Council and Clinical Commissioning Group jointly responsible for improving services

A new report on services for children with special needs and disabilities in Wandsworth has highlighted “significant areas of weakness” in the borough's practice.

An inspection carried out by Ofsted and the Care Quality Commission before Christmas asked the council and the local Clinical Commissioning Group, an NHS body responsible for planning and commissioning health services for the area, to produce a Written Statement of Action explaining how they will tackle these problems. It emphasised that they are jointly responsible.

The report said they must “urgently improve” the planning and assessment arrangements for Education Health Plans (EHCPs). These are legal documents that describe a child or young person's special educational health and social care needs, and explain the extra help that will be given to help them, as well as their aspirations for the future.

It said these improvements need to be made to “better meet children's and young people's needs and aspirations and meet statutory timescales”.

The report also said the deaprtment needs to “evaluate the impact of the local area's work in embedding the reforms more comprehensively.”

It said they should establish “a consistently agreed and applied framework” and use the findings “to share strong practice and rectify weaknesses”.

Key findings in the report included “poor quality” EHC plans, where timescales “are not consistently met.”

It also noted that parents “are often left feeling confused and frustrated” and even professionals “do not always feel well consulted or involved in the planning and review process.”
The report added that changes in social care personnel “have had a negative impact” on responses and there has been “a muddled and inconsistent approach to the development of SEND strategy over time.”

This has “restricted opportunities for practitioners to learn from examples of good practice”.
It cites “a fragmented approach to the evaluation of jointly commissioned projects” which has left leaders with gaps in the quality and range of information they need to make reforms.

It also said there was “limited awareness” even among provider leaders of the borough's WAND card. This is available to pupils with SEND to allow them access to services in the local area either free or at a reduced cost to encourage them to participate in sport, social and cultural activities in the area.

Before Christmas mother Emel Rizwani, whose eight-year-old son has ADHD, set up a petition against the council's plans to bring a local charity for children with special needs and disabilities in house.

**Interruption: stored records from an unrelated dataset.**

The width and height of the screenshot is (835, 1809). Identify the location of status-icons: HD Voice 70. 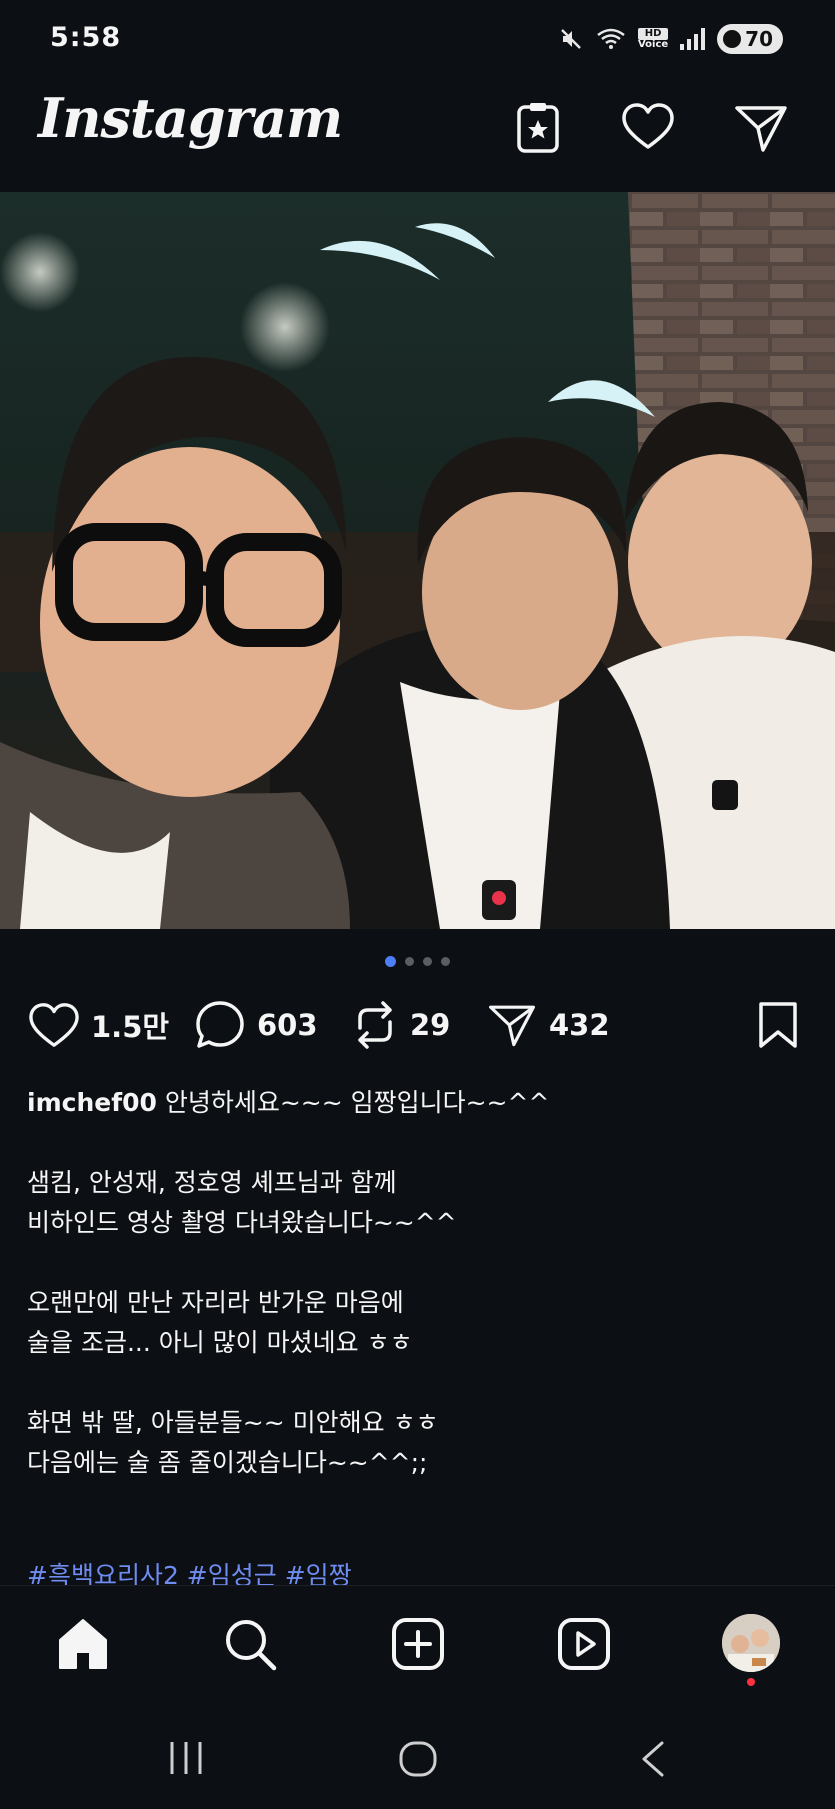
(670, 39).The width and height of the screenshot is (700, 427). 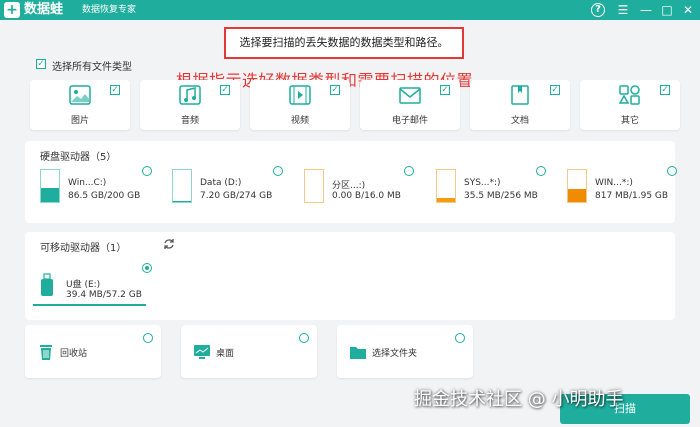 What do you see at coordinates (688, 10) in the screenshot?
I see `close-icon: ✕` at bounding box center [688, 10].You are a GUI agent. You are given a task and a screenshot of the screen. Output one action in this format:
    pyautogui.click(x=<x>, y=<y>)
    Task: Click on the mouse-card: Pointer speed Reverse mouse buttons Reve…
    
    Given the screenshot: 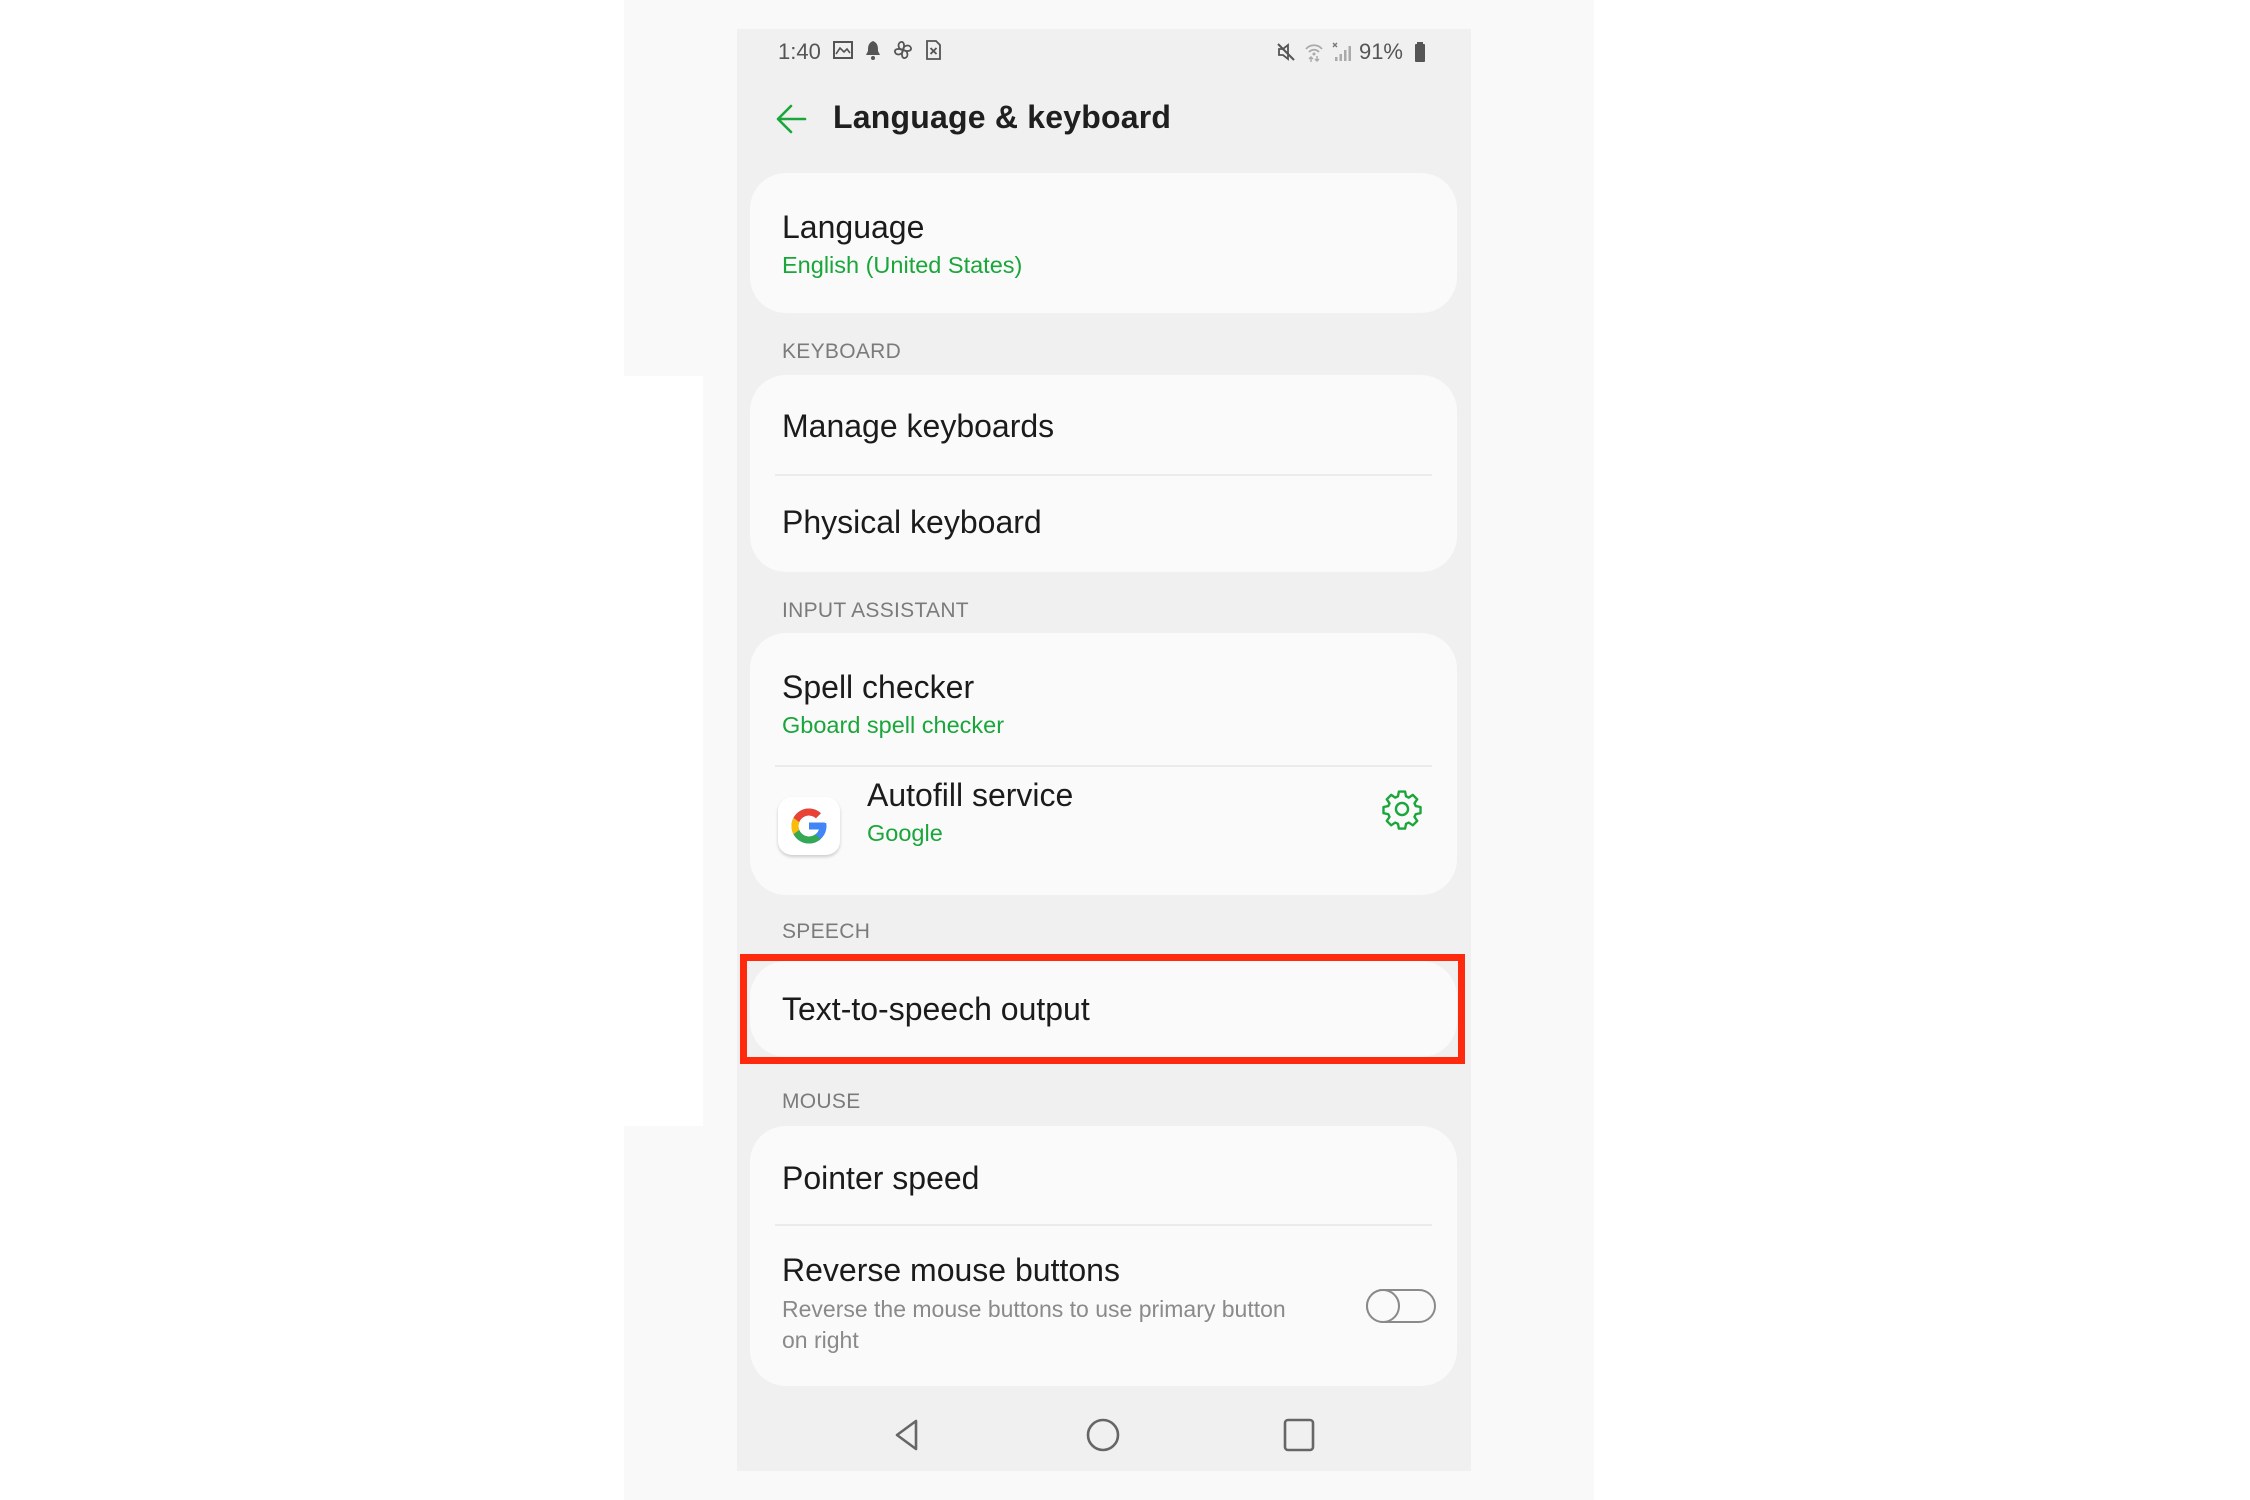 What is the action you would take?
    pyautogui.click(x=1104, y=1256)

She said parents' trust in the council's services had “eroded.”

Another mother, who wished only to be known as Fiona, spoke of the benefits her daughter received from the WAND card, but said she would not have known about it if it wasn't for the charity.

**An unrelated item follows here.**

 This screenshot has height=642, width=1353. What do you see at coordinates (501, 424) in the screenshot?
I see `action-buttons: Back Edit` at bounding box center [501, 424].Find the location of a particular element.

Nevertheless, the report did praise the area for working well with young people and their families to create a decision or service that works well for everyone.

It also said the providers “collaborate well” to keep the number of exclusions in the borough involving children and young people with SEND low.

Providers were praised for identifying pupils who may be at risk of exclusion and providing them with support when moving to secondary school.

Ana Popovici, Director for Children's Services at Wandsworth Council said she accepted the findings in full. “Together with our partners in the local NHS we have started to address the areas for development whilst continuing to build on the strengths identified,” she said.

“Our commitment to co production with parents, carers and children was recognised by the inspectors as a particular strength and we remain committed to continue to work very closely with our parents and our partners to ensure that all children with an EHCP plan have the best chance in life. I will ensure there is robust governance and oversight to ensure that the work progresses at a pace to benefit the most vulnerable children and their families.”

A spokesperson for Wandsworth Clinical Commissioning Group added: “We take our role in caring for children with special educational needs extremely seriously and we are taking immediate steps with Wandsworth Council  to address the concerns raised.

“We will work with the Council on the joint Written Statement of Action which will set out how all agencies and the council will work more closely together in assessment and care planning for children and young people with special educational needs in Wandsworth.”